Guys and Dolls, with music and lyrics by Frank Loesser and a book by Jo Swerling and Abe Burrows, has rightly earned its spot in the Broadway musical pantheon.  With laughs aplenty, romance and classic tunes like "Luck Be a Lady," "I've Never Been in Love Before" and "Sit Down, You're Rocking the Boat," it would seem hard to muck up this show.  However, 2009 saw a Broadway flop revival that tanked due to wooden performances.  Director Cardinal has cast his show smartly with seasoned professionals alongside energetic fresh faces.  By and large, the cast succeeds in slipping into their iconic parts.

Standing at the head of the pack are Ken Clark as Sky Masterson and Greg Webster as Nathan Detroit.  Clark's playboy gambler finds just the right balance of the slick con artist and likeable romantic lead.  He's got a terrific tenor and acquits his bad boy role beautifully.  Webster's take on the sad sack Nathan Detroit is fun and touching when he finally succumbs to the pushy advances of his erstwhile fiancée Miss Adelaide.  Played by Caitlin O'Brient, Miss Adelaide is the role generally voted most likely to steal the show right out from under all these criminals.  While she does not completely make off with the show, O'Brient hits all the right notes and delivers all of Adelaide's classic laments with brio.  Rounding out the romantic quartet is the charming Sarah Shenkkan.  Possessing a lovely soprano, her Sarah Brown makes for a fine adversary for Sky.  Although she lacks some of the requisite starch that the role requires at the beginning, her performance of "If I Were a Bell" showcased her comic skills nicely and her duet witH Clark on "I'll Know" was moving.  

Any production of Guys and Dolls rises and falls by the quality of the guys.  Not that the CRT dolls are slouches, especially the Hot Box Dancers' Act 2 tap extravaganza.  But, the gamblers and other troublemakers get much more stage time than the ladies, and fortunately this cast has several standouts worthy of mention.  Connor Moore, a recent graduate of the University of Miami, makes for a terrific loose-limbed, wise-cracking Benny.  Joey Barreiro, playing the loud-mouthed Harry the Horse, makes up for his small stature with a giant serving of ham, a big mouth and whip-crack comic timing.  Barreiro is towered over by the ominous Chicago gangster Big Jule, humorously rendered by Jack Fellows.  Clyde Voce makes for an energetic and endearing Nicely-Nicely Johnson, but lacks the character's physical heft (he's referred to as "a fat water buffalo") and the big voice needed to send his 11 o'clock number "Sit Down, You're Rockin' the Boat" out into the stratosphere. 

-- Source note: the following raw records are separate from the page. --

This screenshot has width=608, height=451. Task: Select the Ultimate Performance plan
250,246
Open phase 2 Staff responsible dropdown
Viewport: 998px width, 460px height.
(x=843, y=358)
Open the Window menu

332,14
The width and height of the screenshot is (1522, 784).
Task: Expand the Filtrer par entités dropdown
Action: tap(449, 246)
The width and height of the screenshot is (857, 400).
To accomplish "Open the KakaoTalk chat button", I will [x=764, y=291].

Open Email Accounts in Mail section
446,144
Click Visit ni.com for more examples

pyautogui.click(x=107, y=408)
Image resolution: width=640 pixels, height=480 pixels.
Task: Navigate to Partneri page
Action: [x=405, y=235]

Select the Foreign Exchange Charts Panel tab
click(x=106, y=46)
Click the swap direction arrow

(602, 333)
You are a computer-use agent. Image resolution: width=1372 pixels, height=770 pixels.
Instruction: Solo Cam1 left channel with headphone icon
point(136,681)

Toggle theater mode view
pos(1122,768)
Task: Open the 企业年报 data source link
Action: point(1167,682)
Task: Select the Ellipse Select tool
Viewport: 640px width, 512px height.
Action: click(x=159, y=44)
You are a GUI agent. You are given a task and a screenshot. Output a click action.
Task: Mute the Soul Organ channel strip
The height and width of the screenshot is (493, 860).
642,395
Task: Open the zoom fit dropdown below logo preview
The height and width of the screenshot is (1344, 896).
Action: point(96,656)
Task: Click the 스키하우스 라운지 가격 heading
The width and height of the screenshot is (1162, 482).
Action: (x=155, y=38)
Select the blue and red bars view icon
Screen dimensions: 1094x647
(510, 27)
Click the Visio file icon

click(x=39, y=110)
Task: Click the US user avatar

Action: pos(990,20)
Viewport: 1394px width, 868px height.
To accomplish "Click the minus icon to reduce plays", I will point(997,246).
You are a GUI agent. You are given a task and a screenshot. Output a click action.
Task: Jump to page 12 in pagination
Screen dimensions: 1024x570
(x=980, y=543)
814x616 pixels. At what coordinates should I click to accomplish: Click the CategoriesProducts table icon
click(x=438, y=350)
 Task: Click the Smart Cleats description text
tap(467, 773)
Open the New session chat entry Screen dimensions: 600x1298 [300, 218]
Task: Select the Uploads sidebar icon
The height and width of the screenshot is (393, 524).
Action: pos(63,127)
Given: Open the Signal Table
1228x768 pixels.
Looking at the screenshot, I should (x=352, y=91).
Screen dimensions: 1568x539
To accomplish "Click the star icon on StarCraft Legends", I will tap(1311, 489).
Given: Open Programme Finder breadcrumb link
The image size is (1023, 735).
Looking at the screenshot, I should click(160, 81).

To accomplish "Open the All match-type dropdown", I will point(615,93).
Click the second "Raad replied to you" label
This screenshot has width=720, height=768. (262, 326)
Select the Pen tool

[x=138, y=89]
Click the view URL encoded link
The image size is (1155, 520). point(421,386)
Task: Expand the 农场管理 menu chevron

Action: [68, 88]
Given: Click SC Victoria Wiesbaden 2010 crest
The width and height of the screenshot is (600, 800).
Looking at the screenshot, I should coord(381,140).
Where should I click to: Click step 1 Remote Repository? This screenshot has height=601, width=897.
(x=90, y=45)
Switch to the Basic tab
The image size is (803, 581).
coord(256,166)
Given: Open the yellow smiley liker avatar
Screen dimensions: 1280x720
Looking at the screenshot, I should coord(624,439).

Of course, off-setting these packs of sinners are a few saints from Sister Sarah's Save A Soul Mission.  David Alan Stern essays a sweet Brother Abernathy with what appears to be a Scottish brogue (and he would know better than most what accent is appropriate as a sought-after dialect coach).  He delivers a heartfelt "More I Cannot Wish You" to the down-and-out Sarah, a sweet respite amidst all the razzle dazzle.  Alix Paige makes the uptight General Cartwright a fun fussbudget.

Cassie Abate's choreography is on point and ranges from Latin to tap to traditional musical theatre movement.  The sizable pit orchestra, under the Musical Direction of NDavid Williams, was not always sharp and at times was amplified to the point of overpowering the singers.   That aside, this production is a two-and-a-half-hour trip into musical comedy's heyday.  Due to the short run, audiences should not gamble with a chance of missing this production of Guys and Dolls.